# Available data:
>>>>>

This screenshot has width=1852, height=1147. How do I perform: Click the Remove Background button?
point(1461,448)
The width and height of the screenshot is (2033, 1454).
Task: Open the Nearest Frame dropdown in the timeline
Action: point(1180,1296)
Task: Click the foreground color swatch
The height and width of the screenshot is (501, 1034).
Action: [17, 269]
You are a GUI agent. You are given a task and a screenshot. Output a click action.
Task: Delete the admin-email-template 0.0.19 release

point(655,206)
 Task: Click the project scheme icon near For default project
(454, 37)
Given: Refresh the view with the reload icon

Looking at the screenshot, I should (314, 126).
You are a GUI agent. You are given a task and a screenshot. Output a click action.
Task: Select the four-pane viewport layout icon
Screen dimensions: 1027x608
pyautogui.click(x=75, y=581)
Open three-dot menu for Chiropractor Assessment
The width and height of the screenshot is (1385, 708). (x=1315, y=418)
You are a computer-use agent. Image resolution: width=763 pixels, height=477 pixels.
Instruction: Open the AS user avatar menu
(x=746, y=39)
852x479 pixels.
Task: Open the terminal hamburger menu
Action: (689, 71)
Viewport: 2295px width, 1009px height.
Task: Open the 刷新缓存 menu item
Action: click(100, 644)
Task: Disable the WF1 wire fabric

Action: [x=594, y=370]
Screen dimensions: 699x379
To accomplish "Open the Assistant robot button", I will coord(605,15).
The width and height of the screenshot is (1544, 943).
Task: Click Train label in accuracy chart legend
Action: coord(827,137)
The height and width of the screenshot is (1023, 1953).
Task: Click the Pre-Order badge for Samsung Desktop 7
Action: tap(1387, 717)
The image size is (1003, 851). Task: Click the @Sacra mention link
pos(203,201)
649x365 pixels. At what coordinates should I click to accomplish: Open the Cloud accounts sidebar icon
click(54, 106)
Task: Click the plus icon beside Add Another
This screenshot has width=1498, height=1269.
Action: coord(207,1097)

<<<<<

# Problem:
Give back exactly the lines beginning at the one with "Task: Click the project" and ending at the final line of the material; both boundary lines belong in it.

# Result for this exercise:
 Task: Click the project scheme icon near For default project
(454, 37)
Given: Refresh the view with the reload icon

Looking at the screenshot, I should (314, 126).
You are a GUI agent. You are given a task and a screenshot. Output a click action.
Task: Select the four-pane viewport layout icon
Screen dimensions: 1027x608
pyautogui.click(x=75, y=581)
Open three-dot menu for Chiropractor Assessment
The width and height of the screenshot is (1385, 708). (x=1315, y=418)
You are a computer-use agent. Image resolution: width=763 pixels, height=477 pixels.
Instruction: Open the AS user avatar menu
(x=746, y=39)
852x479 pixels.
Task: Open the terminal hamburger menu
Action: (689, 71)
Viewport: 2295px width, 1009px height.
Task: Open the 刷新缓存 menu item
Action: click(100, 644)
Task: Disable the WF1 wire fabric

Action: [x=594, y=370]
Screen dimensions: 699x379
To accomplish "Open the Assistant robot button", I will coord(605,15).
The width and height of the screenshot is (1544, 943).
Task: Click Train label in accuracy chart legend
Action: coord(827,137)
The height and width of the screenshot is (1023, 1953).
Task: Click the Pre-Order badge for Samsung Desktop 7
Action: tap(1387, 717)
The image size is (1003, 851). Task: Click the @Sacra mention link
pos(203,201)
649x365 pixels. At what coordinates should I click to accomplish: Open the Cloud accounts sidebar icon
click(54, 106)
Task: Click the plus icon beside Add Another
This screenshot has width=1498, height=1269.
Action: coord(207,1097)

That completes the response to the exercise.